How do you save an ancient Kauri in Titirangi?
Auckland Council has taken the position that the decisions stand and representatives have said on different occasions it has no power to review the decision. While this is true Council does have the power to review the conditions of the consent if the application contains information which is inaccurate and materially influences the decision using this power. Council decided to review the matter by considering aspects of the process.
It seems to me that the right questions were not asked and concentrating on legal changes required may miss the analysis of the quality of processing of these particular consents. The specific wording of the resolution states that the review has “the specific and sole purpose of identifying matters that could be improved in future council processes and to be included in Auckland Council’s submissions to central government on its current review of the Resource Management Act 1991”. I cannot see the review covering as many areas as some of us would wish.
The review has been completed (see page 43 of this report) and essentially recommends only modest changes to processes mainly relating to local boards. There is an associated report which goes into a great amount of detail, much of which I am still absorbing.
There have been issues raised about the granting of the consents that allowed the trees to be felled. For instance why the applications were not notified so that neighbours could have a say. After all the environmental effect of felling a 500 year old Kauri and a 300 year old Rimu must be more than minor and it is hard to understand how the requirement to at least give limited notification was not triggered. And the siting of the building platform so that the Kauri had to be felled despite an obligation to avoid high quality vegetation deserves further attention.
I believe the most important decision was to allow so much of the sections to be cleared. The Unitary Plan allows for clearance of no more than 300 square metres of land for a building platform.
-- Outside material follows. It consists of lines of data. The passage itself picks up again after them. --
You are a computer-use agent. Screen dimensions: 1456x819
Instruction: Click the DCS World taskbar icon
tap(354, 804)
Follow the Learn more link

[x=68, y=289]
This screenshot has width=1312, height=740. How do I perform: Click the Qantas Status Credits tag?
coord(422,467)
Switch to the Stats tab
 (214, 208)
The assessment criteria “require[s] vegetation clearance to be carried out in a way that avoids high quality vegetation and locates in lower quality vegetation. Having regard to the reasons for which the vegetation is protected, clearing should take place in areas which avoid vegetation on the site which may have greater significance than other vegetation”.
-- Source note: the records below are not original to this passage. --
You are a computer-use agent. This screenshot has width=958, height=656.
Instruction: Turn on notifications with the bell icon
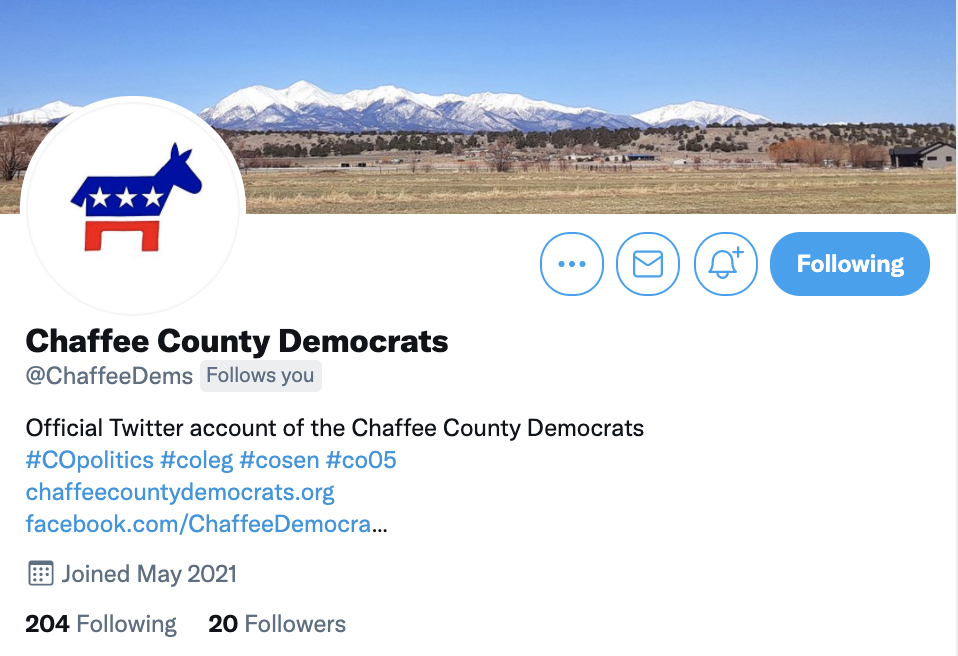725,264
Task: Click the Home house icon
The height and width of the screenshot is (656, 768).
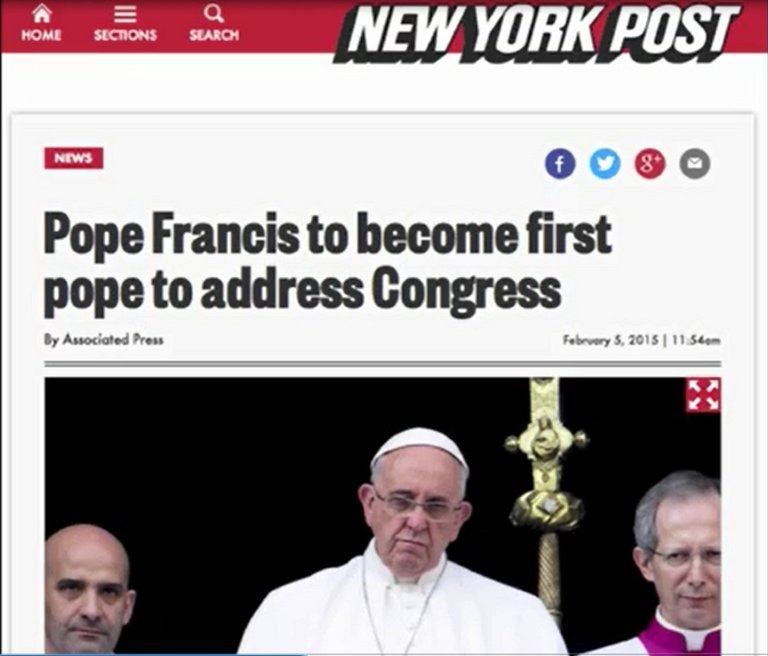Action: (41, 15)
The proposed clearance for 40 Paturoa Road is 280 square metres, including area in the road reserve. The proposed clearance for 42 Paturoa Road is 293 square metres, also including area in the road reserve. By pushing back on the proposal to clear and requiring a house with a smaller footprint to be built the Kauri could have been saved. The permitted area is a maximum and clearly there is discretion to allow less clearance to occur.
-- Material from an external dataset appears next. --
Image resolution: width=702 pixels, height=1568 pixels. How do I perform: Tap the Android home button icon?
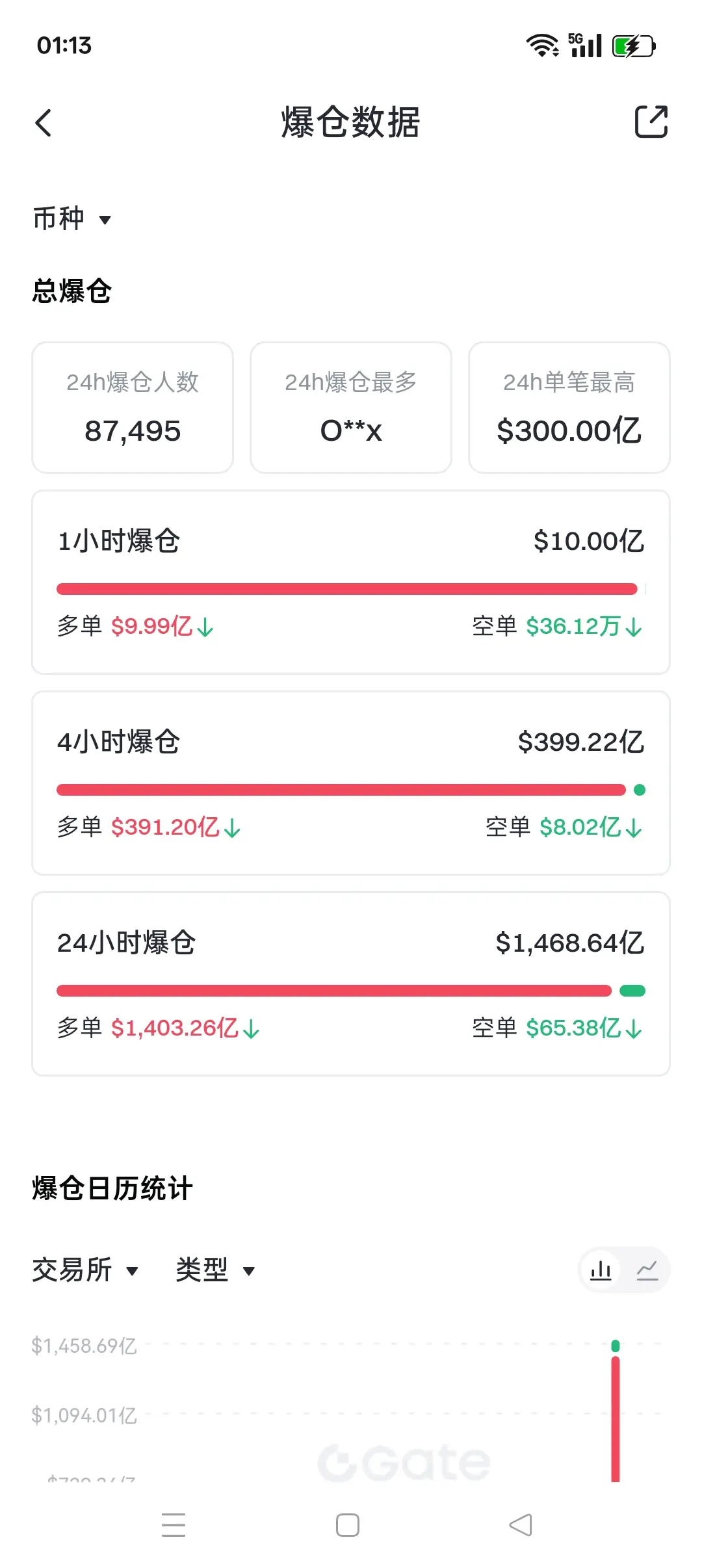348,1524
After construction trees in the area will enjoy greater protection. The area is subject to a significant ecological area overlay which provides a measure of protection even though the blanket tree protection rules no longer have any force once the house has been constructed. But until construction has been completed there is always the prospect of general carnage occurring as people create a building platform.
The other means of protecting magnificent trees on vacant sections is to specify them as notable trees in the District Plan. There are two problems with this however. In Titirangi there are very few notable trees in their own right as most of them form part of a forest. Even though I had walked past it many times I had never seen the Kauri in question before because it was hidden in the forest.
The second problem is logistical. A fairly recent scheduling exercise, plan change 41, had protected 188 trees but only after 4 days of hearing, and the hearing and reading of 94 submissions as well as the arboreal examination of each of the trees. My very rough estimate is that there are approximately 1,500 affected sections in Titirangi and Laingholm, and that the average number of trees per section is 100. To protect each tree would require 150,000 arboreal examinations and on a pro rata basis 3,000 hearing days. There has to be a better way to protect Titirangi’s trees.
Whatever the situation the basic problem is that an ancient Kauri aged between 200 and 500 years and a Rimu aged 300 years should not be felled. Current protective measures are clearly unfit for purpose. There has to be a better way.
Despite the recent review Auckland Council has to work out how to provide meaningful protection so that trees like these are safe. The current review is a missed opportunity.